#### Task to carry out
Can you update the rows below so that "Load answer" reads "Submit answer", with everything else left unchanged and the pictures left out?

#### The data

_ _ _ _ _

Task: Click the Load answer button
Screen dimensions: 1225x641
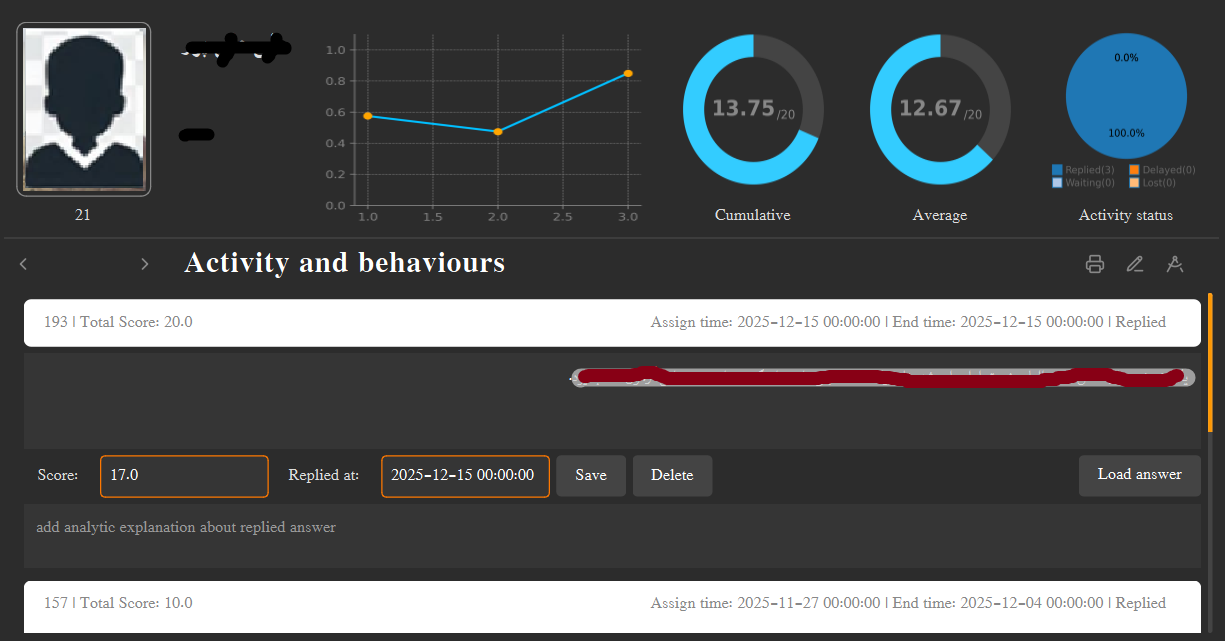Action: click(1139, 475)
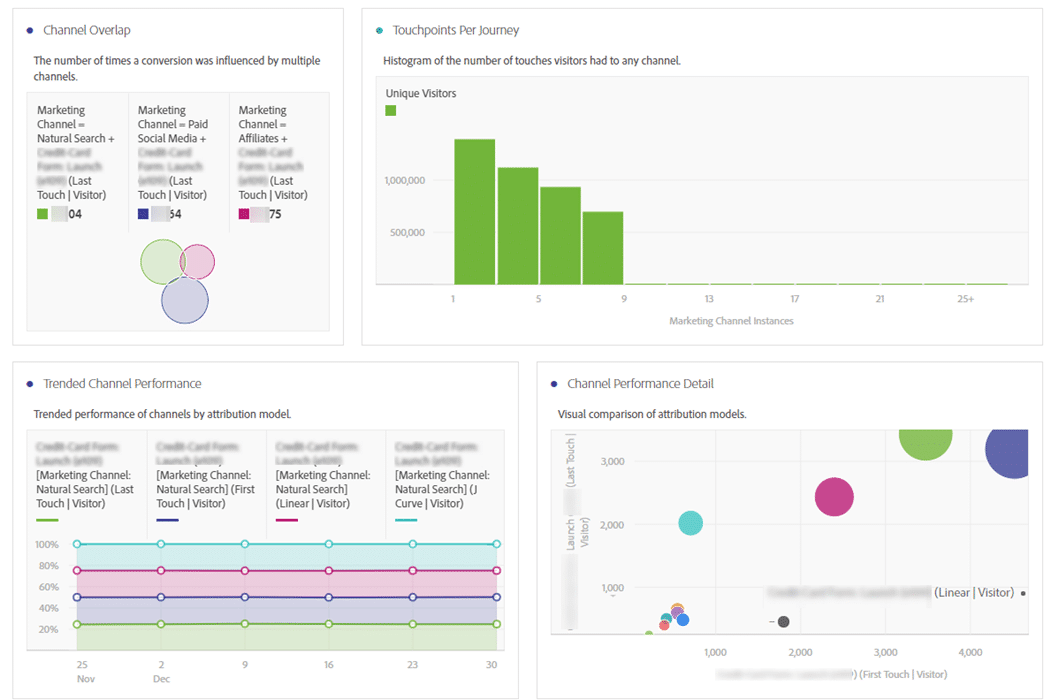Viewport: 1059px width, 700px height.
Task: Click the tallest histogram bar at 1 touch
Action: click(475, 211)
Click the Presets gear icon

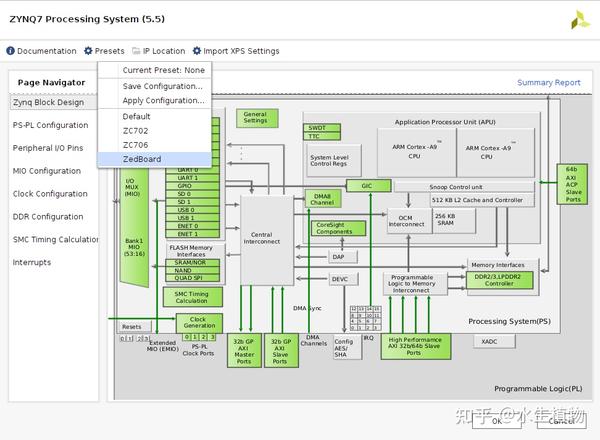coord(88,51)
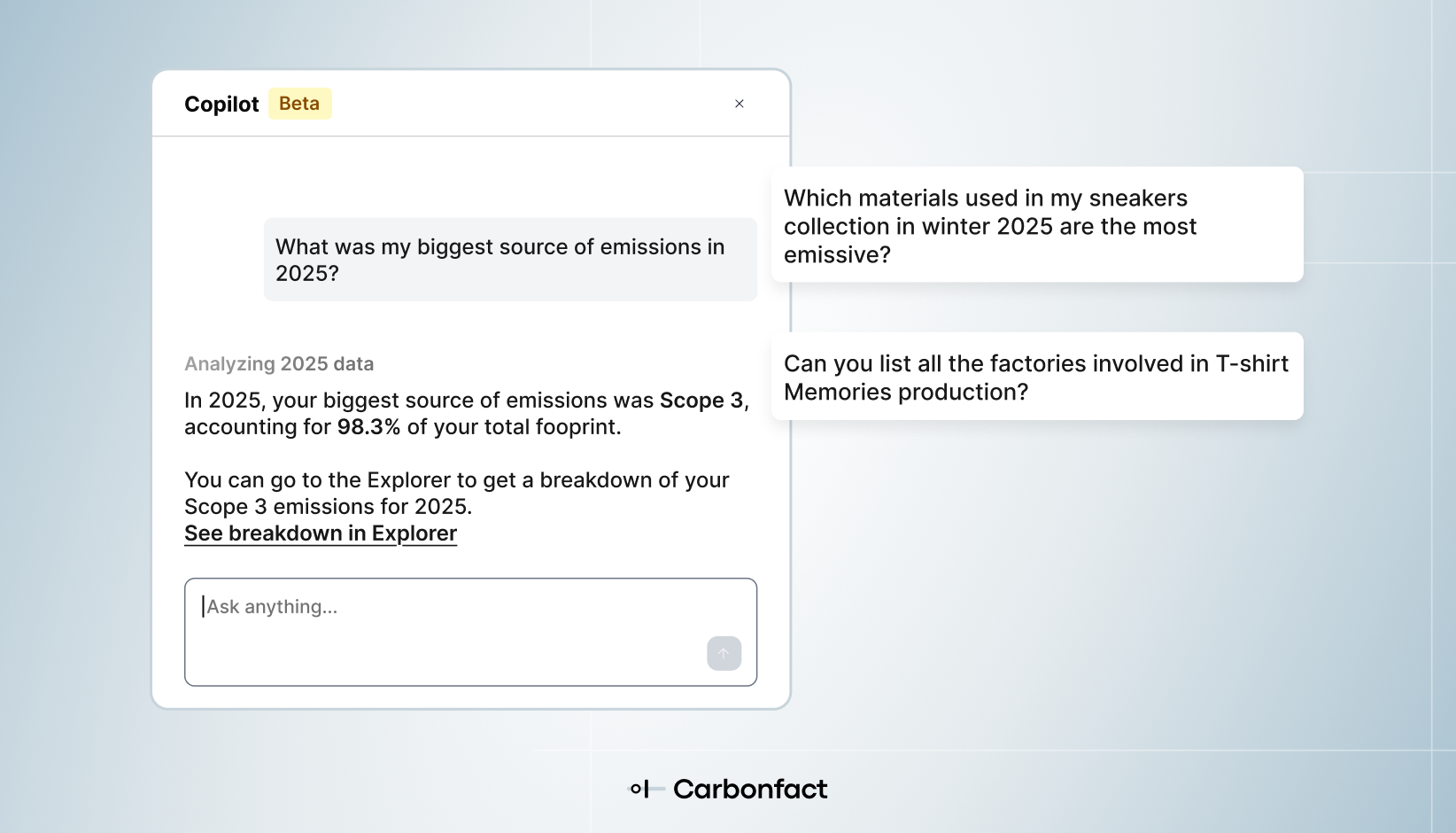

_ _ _ _ _

#### Written solution
Task: Click the Submit answer button
Screen dimensions: 1225x641
Action: click(1139, 475)
Viewport: 1059px width, 700px height.
Task: Click the tallest histogram bar at 1 touch
Action: click(475, 211)
Click the Presets gear icon

coord(88,51)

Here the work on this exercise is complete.